(Excerpt from a dataset)
=-=-=-=-=

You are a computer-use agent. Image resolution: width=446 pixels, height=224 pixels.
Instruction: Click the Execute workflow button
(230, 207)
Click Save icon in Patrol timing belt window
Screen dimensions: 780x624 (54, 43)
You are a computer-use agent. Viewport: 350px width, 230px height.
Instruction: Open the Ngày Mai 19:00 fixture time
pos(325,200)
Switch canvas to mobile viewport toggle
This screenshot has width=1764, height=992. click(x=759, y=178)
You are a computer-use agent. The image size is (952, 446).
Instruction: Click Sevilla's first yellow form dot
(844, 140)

=-=-=-=-=

- _Exercise aim_
Pick out each line in the excerpt above that contains the word "agent", and copy those lines.

- _Full answer_
You are a computer-use agent. Image resolution: width=446 pixels, height=224 pixels.
You are a computer-use agent. Viewport: 350px width, 230px height.
You are a computer-use agent. The image size is (952, 446).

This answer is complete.